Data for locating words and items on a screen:
[Begin]

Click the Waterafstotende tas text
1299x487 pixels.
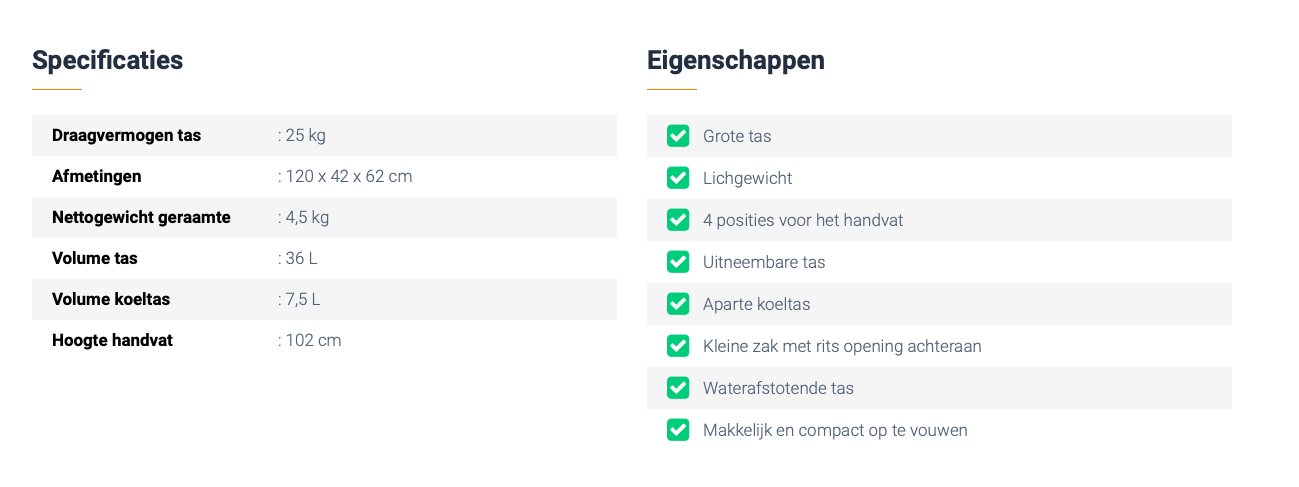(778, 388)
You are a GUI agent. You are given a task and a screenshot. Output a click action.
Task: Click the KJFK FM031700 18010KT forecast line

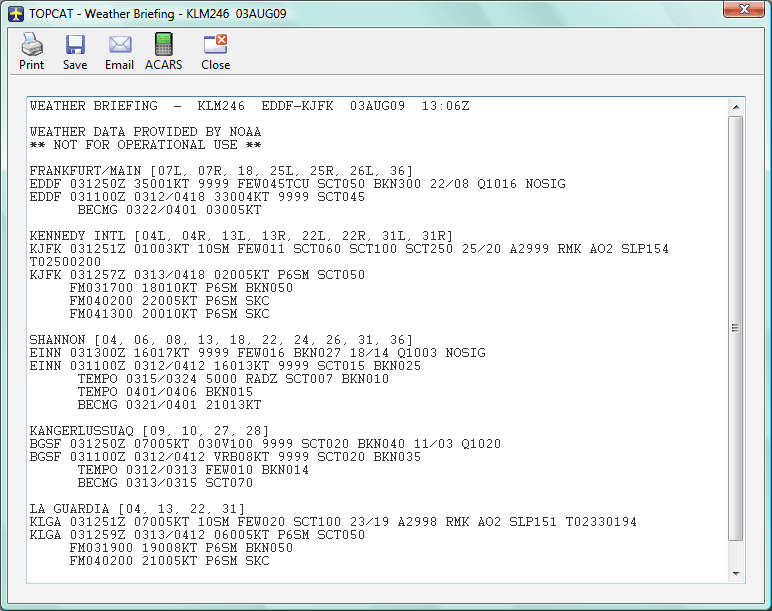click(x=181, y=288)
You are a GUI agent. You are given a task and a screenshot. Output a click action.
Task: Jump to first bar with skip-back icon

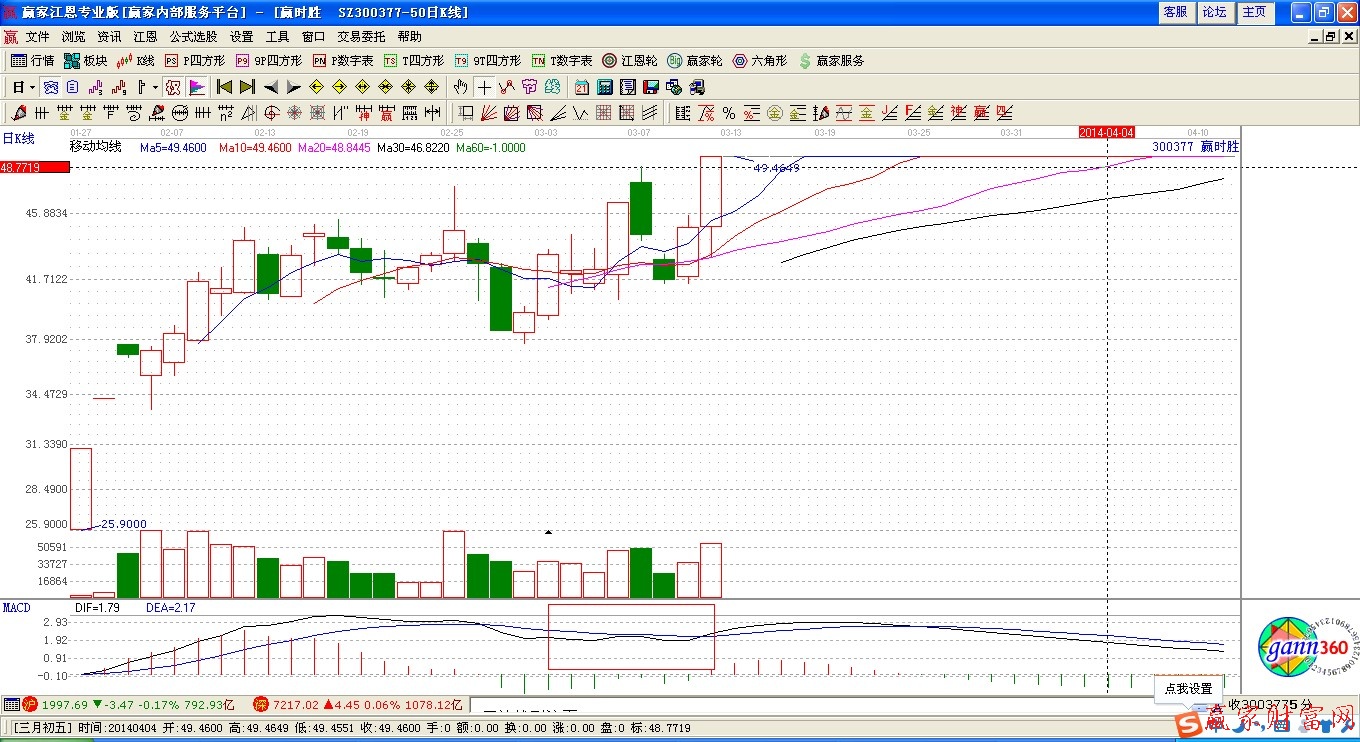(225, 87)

[End]

- _Goal of the exercise_:
Write out every line of the data above again, with each coordinate in the answers multiplied by 2.2 and rounded to a whole number, halves rounding up. Leave the pictures out.

- _Correct output_:
Click the Waterafstotende tas text
1299x487 pixels.
(1712, 854)
You are a GUI agent. You are given a task and a screenshot. Output a click action.
Task: Click the KJFK FM031700 18010KT forecast line

click(x=398, y=634)
You are a GUI agent. You are given a task and a screenshot. Output a click action.
Task: Jump to first bar with skip-back icon

(495, 191)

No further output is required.